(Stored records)
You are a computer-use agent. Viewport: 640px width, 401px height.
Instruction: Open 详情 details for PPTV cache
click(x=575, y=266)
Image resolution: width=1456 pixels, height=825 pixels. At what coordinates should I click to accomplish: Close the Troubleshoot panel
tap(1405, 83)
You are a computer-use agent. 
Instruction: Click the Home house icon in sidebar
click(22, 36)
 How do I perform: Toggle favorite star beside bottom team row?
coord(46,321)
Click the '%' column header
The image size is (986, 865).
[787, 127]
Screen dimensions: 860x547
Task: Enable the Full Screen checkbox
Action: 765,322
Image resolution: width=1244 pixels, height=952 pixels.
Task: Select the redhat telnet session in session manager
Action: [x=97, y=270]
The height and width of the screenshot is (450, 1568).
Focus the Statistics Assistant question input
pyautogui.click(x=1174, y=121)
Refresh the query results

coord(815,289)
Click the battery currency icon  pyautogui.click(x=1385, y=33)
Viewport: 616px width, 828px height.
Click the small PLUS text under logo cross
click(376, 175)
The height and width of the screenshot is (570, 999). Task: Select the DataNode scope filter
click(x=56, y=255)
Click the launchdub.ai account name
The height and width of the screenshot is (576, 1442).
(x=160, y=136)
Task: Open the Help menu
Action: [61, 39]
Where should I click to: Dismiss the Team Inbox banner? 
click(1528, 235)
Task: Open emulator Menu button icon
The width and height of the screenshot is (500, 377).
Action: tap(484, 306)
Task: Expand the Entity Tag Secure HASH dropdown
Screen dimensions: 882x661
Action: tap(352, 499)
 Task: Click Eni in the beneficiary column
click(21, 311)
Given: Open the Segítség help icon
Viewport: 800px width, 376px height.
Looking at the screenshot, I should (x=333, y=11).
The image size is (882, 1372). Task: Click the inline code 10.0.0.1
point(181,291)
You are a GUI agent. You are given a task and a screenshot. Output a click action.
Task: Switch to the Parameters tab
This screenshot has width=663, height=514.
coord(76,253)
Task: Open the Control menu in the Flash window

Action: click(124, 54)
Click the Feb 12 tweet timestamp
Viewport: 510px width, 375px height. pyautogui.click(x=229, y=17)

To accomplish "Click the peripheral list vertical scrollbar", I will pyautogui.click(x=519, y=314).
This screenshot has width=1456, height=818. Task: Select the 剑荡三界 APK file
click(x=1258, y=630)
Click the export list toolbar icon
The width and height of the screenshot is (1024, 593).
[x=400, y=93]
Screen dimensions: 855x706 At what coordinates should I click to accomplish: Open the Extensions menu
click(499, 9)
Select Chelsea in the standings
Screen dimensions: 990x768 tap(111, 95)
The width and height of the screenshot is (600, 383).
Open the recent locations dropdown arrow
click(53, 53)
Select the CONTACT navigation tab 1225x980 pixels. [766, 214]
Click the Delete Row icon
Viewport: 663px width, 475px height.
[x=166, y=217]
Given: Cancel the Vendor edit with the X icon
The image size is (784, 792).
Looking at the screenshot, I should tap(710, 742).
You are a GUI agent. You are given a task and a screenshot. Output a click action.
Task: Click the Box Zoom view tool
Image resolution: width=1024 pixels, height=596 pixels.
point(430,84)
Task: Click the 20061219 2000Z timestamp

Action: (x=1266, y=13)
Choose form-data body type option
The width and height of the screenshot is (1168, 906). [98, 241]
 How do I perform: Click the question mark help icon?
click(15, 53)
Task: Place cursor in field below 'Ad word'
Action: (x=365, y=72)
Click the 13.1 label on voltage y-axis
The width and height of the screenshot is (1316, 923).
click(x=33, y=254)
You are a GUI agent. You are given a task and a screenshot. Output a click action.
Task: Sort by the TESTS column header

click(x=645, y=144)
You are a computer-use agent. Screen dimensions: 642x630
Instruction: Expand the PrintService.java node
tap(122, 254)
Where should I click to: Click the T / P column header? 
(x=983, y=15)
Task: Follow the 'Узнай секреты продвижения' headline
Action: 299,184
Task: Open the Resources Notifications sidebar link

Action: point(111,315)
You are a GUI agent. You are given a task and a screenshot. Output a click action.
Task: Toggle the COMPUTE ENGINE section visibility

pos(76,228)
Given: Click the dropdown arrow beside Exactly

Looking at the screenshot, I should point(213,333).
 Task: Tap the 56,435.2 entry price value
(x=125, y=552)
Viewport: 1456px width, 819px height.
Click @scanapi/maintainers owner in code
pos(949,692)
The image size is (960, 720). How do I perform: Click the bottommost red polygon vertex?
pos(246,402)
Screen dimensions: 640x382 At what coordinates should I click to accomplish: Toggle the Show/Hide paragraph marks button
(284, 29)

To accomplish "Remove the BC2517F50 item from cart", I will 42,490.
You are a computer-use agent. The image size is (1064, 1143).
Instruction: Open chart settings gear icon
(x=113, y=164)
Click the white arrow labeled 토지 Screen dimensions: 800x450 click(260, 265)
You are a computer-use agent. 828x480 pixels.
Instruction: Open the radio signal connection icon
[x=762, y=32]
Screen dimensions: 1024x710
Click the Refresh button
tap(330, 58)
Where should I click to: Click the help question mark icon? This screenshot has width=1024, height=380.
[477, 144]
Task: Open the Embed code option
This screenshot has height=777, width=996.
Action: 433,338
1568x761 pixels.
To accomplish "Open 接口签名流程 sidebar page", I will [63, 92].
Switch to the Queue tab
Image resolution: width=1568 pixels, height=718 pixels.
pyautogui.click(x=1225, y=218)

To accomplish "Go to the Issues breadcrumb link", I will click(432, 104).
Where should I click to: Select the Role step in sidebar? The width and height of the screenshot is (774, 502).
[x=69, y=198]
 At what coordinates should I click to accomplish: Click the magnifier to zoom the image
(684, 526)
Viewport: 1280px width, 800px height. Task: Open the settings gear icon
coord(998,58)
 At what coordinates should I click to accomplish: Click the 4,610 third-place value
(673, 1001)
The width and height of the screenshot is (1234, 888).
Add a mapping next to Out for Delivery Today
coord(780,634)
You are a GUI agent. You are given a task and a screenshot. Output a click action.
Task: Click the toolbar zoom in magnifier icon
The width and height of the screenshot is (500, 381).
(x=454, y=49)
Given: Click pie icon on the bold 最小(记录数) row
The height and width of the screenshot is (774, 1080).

_Work request_
Reproduce each entry precisely, so that nothing differs from the original.

_Task output_
You are a computer-use agent. Viewport: 640px width, 401px height.
Instruction: Open 详情 details for PPTV cache
click(x=575, y=266)
Image resolution: width=1456 pixels, height=825 pixels. At what coordinates should I click to accomplish: Close the Troubleshoot panel
tap(1405, 83)
You are a computer-use agent. 
Instruction: Click the Home house icon in sidebar
click(22, 36)
 How do I perform: Toggle favorite star beside bottom team row?
coord(46,321)
Click the '%' column header
The image size is (986, 865).
[787, 127]
Screen dimensions: 860x547
Task: Enable the Full Screen checkbox
Action: 765,322
Image resolution: width=1244 pixels, height=952 pixels.
Task: Select the redhat telnet session in session manager
Action: [x=97, y=270]
The height and width of the screenshot is (450, 1568).
Focus the Statistics Assistant question input
pyautogui.click(x=1174, y=121)
Refresh the query results

coord(815,289)
Click the battery currency icon  pyautogui.click(x=1385, y=33)
Viewport: 616px width, 828px height.
Click the small PLUS text under logo cross
click(376, 175)
The height and width of the screenshot is (570, 999). Task: Select the DataNode scope filter
click(x=56, y=255)
Click the launchdub.ai account name
The height and width of the screenshot is (576, 1442).
(x=160, y=136)
Task: Open the Help menu
Action: [61, 39]
Where should I click to: Dismiss the Team Inbox banner? 
click(1528, 235)
Task: Open emulator Menu button icon
The width and height of the screenshot is (500, 377).
Action: tap(484, 306)
Task: Expand the Entity Tag Secure HASH dropdown
Screen dimensions: 882x661
Action: tap(352, 499)
 Task: Click Eni in the beneficiary column
click(21, 311)
Given: Open the Segítség help icon
Viewport: 800px width, 376px height.
Looking at the screenshot, I should (x=333, y=11).
The image size is (882, 1372). Task: Click the inline code 10.0.0.1
point(181,291)
You are a GUI agent. You are given a task and a screenshot. Output a click action.
Task: Switch to the Parameters tab
This screenshot has width=663, height=514.
coord(76,253)
Task: Open the Control menu in the Flash window

Action: click(124, 54)
Click the Feb 12 tweet timestamp
Viewport: 510px width, 375px height. pyautogui.click(x=229, y=17)

To accomplish "Click the peripheral list vertical scrollbar", I will pyautogui.click(x=519, y=314).
This screenshot has width=1456, height=818. Task: Select the 剑荡三界 APK file
click(x=1258, y=630)
Click the export list toolbar icon
The width and height of the screenshot is (1024, 593).
[x=400, y=93]
Screen dimensions: 855x706 At what coordinates should I click to accomplish: Open the Extensions menu
click(499, 9)
Select Chelsea in the standings
Screen dimensions: 990x768 tap(111, 95)
The width and height of the screenshot is (600, 383).
Open the recent locations dropdown arrow
click(53, 53)
Select the CONTACT navigation tab 1225x980 pixels. [766, 214]
Click the Delete Row icon
Viewport: 663px width, 475px height.
[x=166, y=217]
Given: Cancel the Vendor edit with the X icon
The image size is (784, 792).
Looking at the screenshot, I should tap(710, 742).
You are a GUI agent. You are given a task and a screenshot. Output a click action.
Task: Click the Box Zoom view tool
Image resolution: width=1024 pixels, height=596 pixels.
point(430,84)
Task: Click the 20061219 2000Z timestamp

Action: (x=1266, y=13)
Choose form-data body type option
The width and height of the screenshot is (1168, 906). [98, 241]
 How do I perform: Click the question mark help icon?
click(15, 53)
Task: Place cursor in field below 'Ad word'
Action: (x=365, y=72)
Click the 13.1 label on voltage y-axis
The width and height of the screenshot is (1316, 923).
click(x=33, y=254)
You are a GUI agent. You are given a task and a screenshot. Output a click action.
Task: Sort by the TESTS column header

click(x=645, y=144)
You are a computer-use agent. Screen dimensions: 642x630
Instruction: Expand the PrintService.java node
tap(122, 254)
Where should I click to: Click the T / P column header? 
(x=983, y=15)
Task: Follow the 'Узнай секреты продвижения' headline
Action: 299,184
Task: Open the Resources Notifications sidebar link

Action: point(111,315)
You are a GUI agent. You are given a task and a screenshot. Output a click action.
Task: Toggle the COMPUTE ENGINE section visibility

pos(76,228)
Given: Click the dropdown arrow beside Exactly

Looking at the screenshot, I should point(213,333).
 Task: Tap the 56,435.2 entry price value
(x=125, y=552)
Viewport: 1456px width, 819px height.
Click @scanapi/maintainers owner in code
pos(949,692)
The image size is (960, 720). How do I perform: Click the bottommost red polygon vertex?
pos(246,402)
Screen dimensions: 640x382 At what coordinates should I click to accomplish: Toggle the Show/Hide paragraph marks button
(284, 29)

To accomplish "Remove the BC2517F50 item from cart", I will 42,490.
You are a computer-use agent. The image size is (1064, 1143).
Instruction: Open chart settings gear icon
(x=113, y=164)
Click the white arrow labeled 토지 Screen dimensions: 800x450 click(260, 265)
You are a computer-use agent. 828x480 pixels.
Instruction: Open the radio signal connection icon
[x=762, y=32]
Screen dimensions: 1024x710
Click the Refresh button
tap(330, 58)
Where should I click to: Click the help question mark icon? This screenshot has width=1024, height=380.
[477, 144]
Task: Open the Embed code option
This screenshot has height=777, width=996.
Action: 433,338
1568x761 pixels.
To accomplish "Open 接口签名流程 sidebar page", I will [63, 92].
Switch to the Queue tab
Image resolution: width=1568 pixels, height=718 pixels.
pyautogui.click(x=1225, y=218)

To accomplish "Go to the Issues breadcrumb link", I will click(432, 104).
Where should I click to: Select the Role step in sidebar? The width and height of the screenshot is (774, 502).
[x=69, y=198]
 At what coordinates should I click to accomplish: Click the magnifier to zoom the image
(684, 526)
Viewport: 1280px width, 800px height. Task: Open the settings gear icon
coord(998,58)
 At what coordinates should I click to accomplish: Click the 4,610 third-place value
(673, 1001)
The width and height of the screenshot is (1234, 888).
Add a mapping next to Out for Delivery Today
coord(780,634)
You are a GUI agent. You are given a task and a screenshot. Output a click action.
Task: Click the toolbar zoom in magnifier icon
The width and height of the screenshot is (500, 381).
(x=454, y=49)
Given: Click pie icon on the bold 最小(记录数) row
The height and width of the screenshot is (774, 1080).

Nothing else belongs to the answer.